Spyder's Web: Romance on Wheels
My top exchange in this episode:
Lottie: 'You're Henry Wormley.'
Hawksworth: 'God.'
Lottie: 'No, he's a small farmer of moderate means. *I'm* God.'
I love that Hawksworth decides it's to be pronounced Wumley, 'to rhyme with bum'.
Visually this episode starts off by feeling like the first episode by featuring men, presumably from a ministry, arriving at an abandoned quarry in the middle of nowhere. The repeated theme of betrayal however, feels genuinely surprising again, by the shock of throwing the man who has found two bodies, to his death in the quarry.
Nowadays the idea of mail-order brides is perhaps not as alien as it would have been in 1972, although I love Romance on Wheels's explicit advertising that they average two marriages per tour, such a good idea to make it clear what's going to happen. The country to which the tour goes with its 'ambiance of romantic opportunity' is not made clear, but it's behind the Iron Curtain, Lenin help us. Of course before the Wall came down, that's what Europe was like, quite literally divided down the middle, that was the real division, at least as far as we understood it on this side of the wall.
Romance on Wheels looks suspicious from the start, going to Eastern Europe to find a bride is dodgy whoever you are, & I love the way the minibus is described as a luxurious cruiser. It isn't, you can hardly hear the exchanges that take place on it. Of course it is suspected that Romance on Wheels are a cover for a KGB operation to move agents around Europe, since who went on holiday to Eastern Europe before perestroika?.
The identifdication of the baddies & any moral issues are very simple in this one: it's the Communists on the other side of the great divide.
I love the repartee between Lottie & Harksworth in this one: the relationship between them is becoming established by now. It's quite Steed & Mrs Gale in its power play: if these two were married it would be awful because they'd always be circling round each other. I especially love that Lottie goes on the tour & doesn't tell Hawksworth until she turns up in character.

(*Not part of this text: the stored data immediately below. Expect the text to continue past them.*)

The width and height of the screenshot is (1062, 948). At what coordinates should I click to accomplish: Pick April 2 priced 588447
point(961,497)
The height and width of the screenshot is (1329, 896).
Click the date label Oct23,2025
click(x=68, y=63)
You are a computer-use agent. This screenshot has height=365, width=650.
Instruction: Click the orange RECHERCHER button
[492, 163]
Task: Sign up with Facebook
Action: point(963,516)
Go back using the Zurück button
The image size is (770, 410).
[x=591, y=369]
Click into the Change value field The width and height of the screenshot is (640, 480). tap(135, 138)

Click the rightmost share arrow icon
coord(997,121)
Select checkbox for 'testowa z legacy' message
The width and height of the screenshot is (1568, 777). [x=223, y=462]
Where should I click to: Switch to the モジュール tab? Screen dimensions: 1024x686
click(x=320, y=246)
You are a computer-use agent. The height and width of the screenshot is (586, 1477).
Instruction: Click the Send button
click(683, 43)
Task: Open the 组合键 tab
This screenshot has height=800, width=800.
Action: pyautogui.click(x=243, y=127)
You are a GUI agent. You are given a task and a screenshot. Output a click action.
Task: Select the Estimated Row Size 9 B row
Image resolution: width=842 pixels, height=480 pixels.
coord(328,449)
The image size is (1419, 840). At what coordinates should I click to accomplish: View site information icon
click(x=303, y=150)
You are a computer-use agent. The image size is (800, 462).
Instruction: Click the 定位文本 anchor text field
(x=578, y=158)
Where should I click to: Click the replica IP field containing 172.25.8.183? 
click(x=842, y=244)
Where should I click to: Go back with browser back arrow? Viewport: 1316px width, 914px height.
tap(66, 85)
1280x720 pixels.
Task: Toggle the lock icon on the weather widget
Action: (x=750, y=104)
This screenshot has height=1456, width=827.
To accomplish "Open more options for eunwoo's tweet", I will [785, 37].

Characterisation is good in this episode, almost to the point of parody, which makes them recognisable characters. The jolly hockeysticks character (who reminds me of nobody more than Joyce Grenfell in the St Trinian's films) is played with a very heavy hand. Nobody's that hearty! It is spoiled slightly for me by Peter Sallis playing the guide - it was another year before Last of the Summer Wine started.
I feel the element of parody is actually overdone here: the spying & references to Communism overdo it ever so slightly, to my mind. However I may be over-examining it, & this episode may be a jolly romp which does not bear the kind of examination I'm subjecting it to. On the other hand the traditional espionage theme does provide genuine tension: I like the way Lottie leaves a message in a spider's web to be picked up by her unnamed contact.
What lifts this episode out of the run of the mill is the point at which the driver of the minibus runs off, leaving the party stranded, a clever device to add an element of a traditional detective story to a story otherwise about spying. It is also not without its romantic interest, which amusing Lottie tells Hawksworth must be exceeded by them so that they get snatched by the KGB first.
However my main criticism of this episode is in the ending: Lottie & Hawksworth do get snatched but manage to escape by a simple swap with their captors: we don't get to see the mechanism of how they do it. They have merely managed to prove what they already knew, which makes it a very unsatisfying ending. There is an attempt to lift this with further hints of organisation, but all that really happens is that they go halfway across Europe to see what they already know.